The visualizations are a tour de force, but, more important, they enact the poems themselves, revealing their poignance and complex humanity. The subjects cover much of a life, beginning with childhood and ending with death, in particular, that of the writer’s mother and father. They also include poems about other lives, people the writer has connected with—including, but not limited to, people in prison, the front lines of war, poverty, street violence.
At least in the last century, poetry, in particular free verse, has closer ties to the visual arts than other forms of literature in that space and the arrangement of lines can be as important as the words themselves. Poetry also has closer ties to the oral, to music, than other literature in its musicality, in the importance of rhythm, and the way sound molds meaning. Connected to both is a reading process as a private performance. That makes Bernstein and Lehrer’s Five Oceans in a Teaspoon a rather remarkable introduction to poetry itself.
Coda:
I sent the above piece to Warren Lehrer, who suggested that I add a link to an animation of one of the poems. I admitted I had been resistant to looking at the animation and asked him how he would compare the experience of reading/seeing the page and screen versions.
Warren Lehrer's response:
I too am interested in that comparison and space between reading a poem on the page and watching the video, and how the two experiences speak to and inform the other. Normally you’d think that reading on the page is a more active experience, and watching a video or film is more passive. But in making the animations I was interested in splitting the difference between active reading and watching a performance.

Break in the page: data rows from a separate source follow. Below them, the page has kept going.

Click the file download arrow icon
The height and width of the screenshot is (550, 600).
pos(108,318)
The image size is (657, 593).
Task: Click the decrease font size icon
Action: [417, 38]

For instance, the printed poem Avowel (p. 34) presents itself at first as a puzzle or like a math equation of some kind. It requires “conscious reading” (as you put it) on the part of the reader—to piece together what the words are and think about the meaning and double meaning(s). On the one hand the poem is about the small minority of vowels (in the English language) calling the shots over the consonants. It’s also about the domination of a more powerful group over a population with less power. I believe the animation requires the same kind of active participation/decoding by the reader. The animation also allows me to extend and evoke the metaphor of the vowels in the poem being increasingly pronounced and isolated from the consonants which hang and swing from the vowels as if from ropes or at least like puppets on strings (which, in the U.S. context, could conjure images of the Jim Crow South, or in a global context—any minority segregated and subjugated by a majority). Original soundtracks (composed by Andrew Griffin) also contribute to the experience, as does the possibility of an engaged reader going back and forth between page and screen.
“Avowel,” one of ten animated poems from Five Oceans in a Teaspoon.
Susan Viguers is a book artist, whose books are in numerous public collections. She was Director of the University of the Arts’ MFA Book Arts/Printmaking program for nine years. She has a Ph.D. in English and has published scholarship extensively. Her most recent award was a Rockefeller Bellagio Arts Residency.